Im übrigen sind die Erwägungen des Berufungsgerichtes zu Art. XII Z 1 und 3 KV zutreffend. Nach dieser Bestimmung ist der 1. Juni der Stichtag sowohl für den Anspruch auf Urlaubszuschuß als auch für dessen Fälligkeit. Arbeitnehmer, die - wie der Kläger - vor dem 1. Juni aus dem Betrieb ausscheiden, erhalten den ihrer Dienstzeit entsprechenden aliquoten Teil des Urlaubszuschusses. Mangels einer anderen Vereinbarung verschiebt sich dadurch abweichend vom Kalenderjahr lediglich die Berechnungsperiode, so daß der Einwand des Rekurswerbers, der Kläger würde für 1985 eine dritte Sonderzahlung erhalten, nicht schlüssig ist. Auch aus der in Art. XII Z 2 KV enthaltenen abweichenden Regelung über die Weihnachtsremuneration ist für den Standpunkt des Beklagten nichts zu gewinnen, da hiefür ausdrücklich als Anspruchsstichtag und Fälligkeitstermin der 1. Dezember vorgesehen ist. Allerdings endete das Arbeitsverhältnis des Klägers durch Kündigung nicht am 31. Jänner 1986, sondern bereits am 26. Jänner 1986. Es ist somit dem Berufungsgericht im Ergebnis darin beizupflichten, daß die Rechtssache noch nicht spruchreif ist.
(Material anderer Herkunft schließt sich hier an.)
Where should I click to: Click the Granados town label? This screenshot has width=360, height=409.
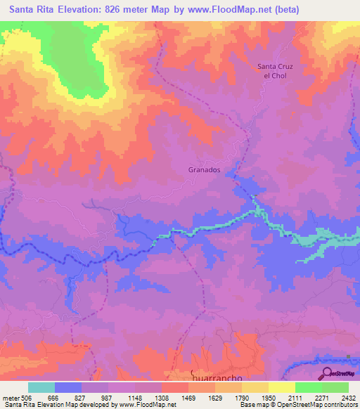[x=205, y=170]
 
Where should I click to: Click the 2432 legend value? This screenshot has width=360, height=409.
[x=349, y=396]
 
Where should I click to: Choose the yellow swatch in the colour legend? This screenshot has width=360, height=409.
[x=281, y=387]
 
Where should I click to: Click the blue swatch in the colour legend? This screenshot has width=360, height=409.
[x=68, y=387]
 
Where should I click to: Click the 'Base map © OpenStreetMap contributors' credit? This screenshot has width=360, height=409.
[x=297, y=405]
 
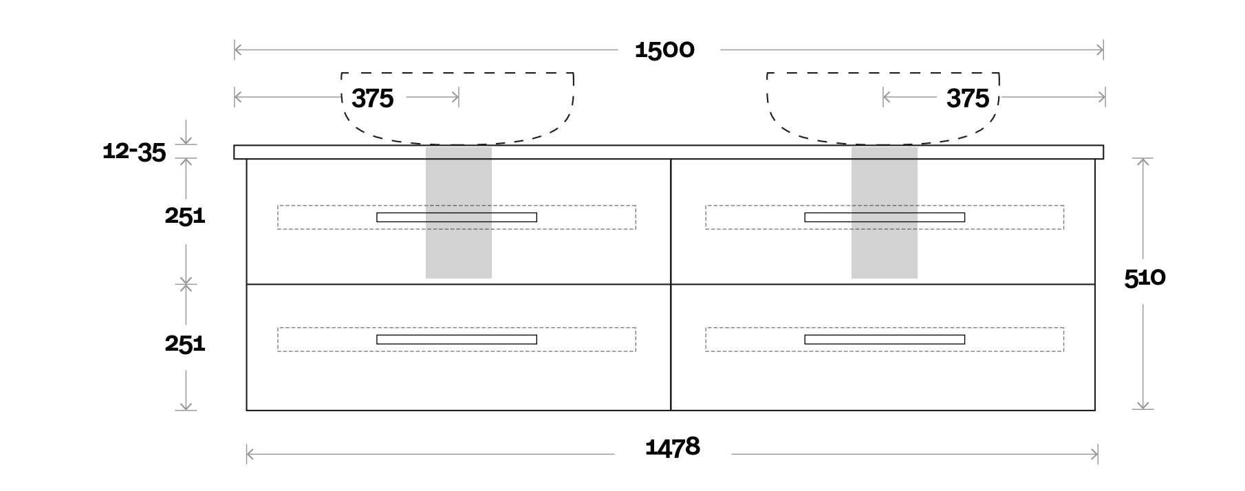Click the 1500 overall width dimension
tap(664, 50)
In diesem Fall hat aber das Berufungsgericht seit der Zivilverfahrens-Novelle 1983 die Verpflichtung, die Ergänzung des Verfahrens selbst vorzunehmen, zumal es nicht einmal ausführte, daß eine Ausnahme iS des § 496 Abs 3 ZPO vorliege (Fasching, ZPR Rz 1817).

Die Kostenentscheidung ist in § 52 Abs 1 ZPO begründet.